Moore intended "Good Life" as a sequel to "Reckless (Still Growin' Up)," a buzzing track with a playboy vibe that appeared on his 2012 debut, Up All Night.

"It's kind of, ‘I did this and I did this on my way to where I got,' " says Couch. "Some of it was true, some of it's fabricated, but there's a lot of threads of truth in ‘Reckless,' and that was all sort of leading up to the time he got his record deal. So when we charted this thing, there's a lot of truth. It's not all true, but there's a lot of truth in the lyrics in ‘Good Life.' "

That includes getting sucker punched, having a bout with the Grim Reaper and an encounter with a "reggae girl," though they toyed with the alternate phrase "voodoo girl." And when he's "taken to school by a long-legged teacher" — "Miss you, Miss Jones" — that's a real event, too.

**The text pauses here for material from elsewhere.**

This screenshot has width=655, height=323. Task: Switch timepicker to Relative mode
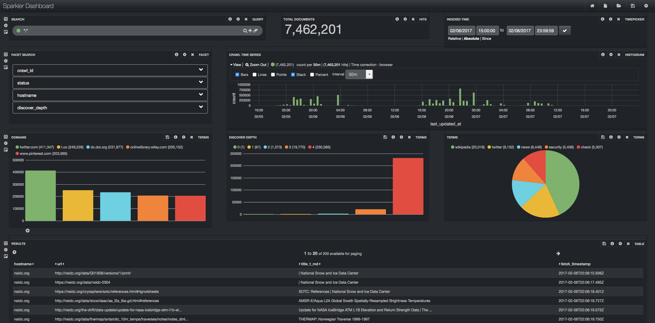pos(454,39)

"That's not her name," clarifies Moore. "I'm just protecting the innocent."

All the images formed a nonlinear mélange — "We wanted it to be sporadic and not make perfect sense," he explains — and the results were a raw, fairly undeveloped  blast that he took to producer Jay Joyce (Eric Church, Brothers Osborne), who had plenty of room for experimentation.

"There was a guitar sound and a drum sound, I think, just the real basics," recalls Couch. "It wasn't that funky track that you hear as the finished product. They had none of that."

Moore and his road band — drummer Erich Wigdahl, bassist Manny Medina and guitarist Dave Nassie — all passed COVID-19 tests before they stepped into Joyce's East Nashville studio, St. Charles, for a session that brought "Good Life" to its next life. Wigdahl slung a New Orleans groove as Nassie spit out biting riffs and Joyce punctuated the spaces with Hammond B-3 shards.

Joyce convinced Moore to make the last line of the chorus emphatically good, as "Good life" became "Good, good, good, good, good life." Joyce also got one verse sliced and diced from four lines to two to fashion a bridge that — combined with some hazy effects — sounds like one big drug reference.

The changes were significant enough that Moore gave Joyce credit as a co-writer, with Couch's full blessing.

"He made it better," says Couch matter-of-factly.

That came in subtle ways, too, including a bell tone — easily missed on some devices — at the end of the bridge that sounds like a text message notification. Not that Joyce is sharing that secret, even with Moore.

"He's got so many quirky sounds deep within his vault," says Moore. "A lot of times you'd come back in the next morning, and it's different. You say, ‘Well, what is that?' And he just kind of grins."

MCA Nashville released "Good Life" to AM/FM country stations via PlayMPE on April 23, a move that essentially has Moore emerging from the pandemic with a strut in his audio step. And he backed it with an equally offbeat video, produced by P.J. Brown, that presents Moore as a carefree, oddball bus driver.

"We just immediately fell in love with it," says Moore of the single. "We love the rowdiness of it. We feel like a lot of people are going to be releasing a lot of COVID, thought-provoking songs, and we kind of just wanted to come with a little bit of rambunctious rock'n'roll."